Materialist dialectics as the key to changing the world
Presentation notes by Corinna Lotz
We, of all people, need to understand how change happens – so that we don’t limp behind reality and get taken by surprise by events, crises and political change.
Why? to help us bring about revolutionary transformation
What is materialist dialectics?
Materialist: Assertion of the primacy of the external world. Consciousness is dependent on being. Just as we are dependent on the material world for our existence. Eco-crisis reveals this.
To avoid reducing the world to our image of it
Dialectical: the movement of the world, society and our thought through the contradictory forces, strivings within it.

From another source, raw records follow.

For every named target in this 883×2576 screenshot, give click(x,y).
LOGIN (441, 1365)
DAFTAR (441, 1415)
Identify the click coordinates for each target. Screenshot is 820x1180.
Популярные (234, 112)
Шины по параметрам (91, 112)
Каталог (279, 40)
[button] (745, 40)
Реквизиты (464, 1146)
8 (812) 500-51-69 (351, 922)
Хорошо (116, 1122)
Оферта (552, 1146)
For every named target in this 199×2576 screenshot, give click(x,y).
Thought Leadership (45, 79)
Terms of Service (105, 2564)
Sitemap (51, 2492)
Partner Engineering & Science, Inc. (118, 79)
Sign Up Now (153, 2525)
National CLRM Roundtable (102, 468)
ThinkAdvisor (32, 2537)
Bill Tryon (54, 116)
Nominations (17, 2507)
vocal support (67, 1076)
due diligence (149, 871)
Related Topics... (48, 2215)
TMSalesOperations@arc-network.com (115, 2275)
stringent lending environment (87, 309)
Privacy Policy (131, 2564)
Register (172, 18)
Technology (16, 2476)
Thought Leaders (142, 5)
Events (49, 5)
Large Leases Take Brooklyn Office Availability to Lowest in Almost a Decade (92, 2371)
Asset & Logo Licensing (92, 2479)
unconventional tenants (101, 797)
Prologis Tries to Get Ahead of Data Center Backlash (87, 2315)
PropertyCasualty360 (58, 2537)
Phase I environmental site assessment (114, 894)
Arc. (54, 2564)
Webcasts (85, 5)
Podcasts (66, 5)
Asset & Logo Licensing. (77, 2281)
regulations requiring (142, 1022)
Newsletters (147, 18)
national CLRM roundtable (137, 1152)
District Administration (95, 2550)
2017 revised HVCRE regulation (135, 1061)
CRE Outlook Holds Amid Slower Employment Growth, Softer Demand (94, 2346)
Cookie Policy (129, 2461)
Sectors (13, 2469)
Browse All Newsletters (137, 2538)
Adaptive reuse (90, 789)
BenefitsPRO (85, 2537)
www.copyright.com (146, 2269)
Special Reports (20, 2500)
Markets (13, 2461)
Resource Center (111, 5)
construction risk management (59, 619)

To discover the “new” (or “now” - LC) as it arises through “negation” of the past into the present
For this we need a methodology - theory of knowledge: the relation between being and consciousness and the path of development of knowledge.
Starting point – the moving source, independent of consciousness
Recognition of the external world and its reflection in the human mind is the basis of the theory of knowledge of materialist dialectics.
The movement of the external world independent of consciousness is the source of thought
The material world is in constant movement, transition and change through the dynamic of opposing forces and tendencies, which are the source of self-movement (from within the object itself)
In today’s image-oriented ideologies - the material world and all its contradictory richness including society and ideas, is reduced to our consciousness or our image of it, eg marketing and advertising
We are led to focus on images but they are separated from their source.
e.g. the image of fundamental economic health and stability when the credit system is in meltdown due to unrecoverable debt
The essence of dialectics (one of the essential, if not the principle, characteristic part or feature) is the splitting of a single whole and the cognition of its contradictory parts. (Lenin’s essay)
Non-dialectics + “common sense” thought versus materialist dialectics (see pages 311-318 of AWTW)
| Non-dialectical | Materialist dialectics |
sensation as a barrier to knowledge |
sensation as direct connection between matter and thought |
scepticism about, or denial of, the existence of world independent of consciousness |
affirmation of the external material world independent of consciousness |
doubt about possibility of knowledge |
world as knowable |
things are isolated, torn out of context |
the infinite world exists in finite parts which interact amongst themselves. Parts are parts of a whole; individual as part of the universal |
things as fixtures |
things as a sum and unity of opposing tendencies |
reality is unchanging, full of eternal truths, unchanging human nature and permanent existence of capitalist social system |
reality (in all its aspects) is a process of development and negation, in which the old contains seeds of new |
either / or |
not either/ or but both in process and transformation |
the source of movement, change seen as external (supreme being) |
internal self-movement through contradiction, negation |
“contradiction” as an aberration, problematic and subjective |
contradiction is normal and natural, and a source of development |
change takes place in smooth, bit by bit, evolutionary way |
change is uneven, contradictory - sometimes slow and quantitative, other times in revolutionary leaps and bounds, building up slowly and suddenly bursting out |
What a dialectical approach seeks to do
Dialectics has been called “the pulse of freedom” because it helps us:
- challenge the ideologies of the status quo – nothing is fixed; everything in a process of transition. All things come into being and pass away – including social systems, modes of thought
- seek out the immanence of opposing forces within all things and processes, to discover the logic of change
- understand the connection AND contradiction between form and content; the immediate and the mediated; semblance, appearance and essence (moments of being)
- interpret a rapidly-changing world – being and consciousness – grasping the movement (dynamism) of life in the here and now
- see history as a process of becoming
- penetrate and unravel the rich complexity and reflexivity of development from outer (object) to inner (subject), from concrete to abstract and vice versa
- perform in order to bring about change
Dialectical theory of knowledge
Dialectical path of knowledge is from the living perception of material world through sensation to abstract thought, to ideas and then to practice
A dialectical theory of reflection and knowledge defines and explains the relation between our ideas and the world that exists outside our consciousness
For a scientific development of knowledge, the path/practice of cognition does not stop, or short circuit at empirical perceptions or impressions, patchworks of images and jump to conclusions.
Developing knowledge through an infinite process of approximation, through flexible concepts –
“A better understanding of the ‘now’ as a movement of becoming which names both the process of the ‘now’ and the making of that ‘now’. As such, it is both the process and the concept [consciousness of the subject] of the constantly shifting ‘now’ as a mobile process that moves with it. … thus to understand something, particularly something constantly changing, is to follow its unfolding as a continual process.” (Lorna Collins)
Actual (empirical) developments are tested against theories and results of practice, to expand, modify or change earlier concepts.
Our answer to the question: “Is our thought capable of knowing the real world, are we able in our ideas and concepts of the real world to form a true reflection of reality” is positive.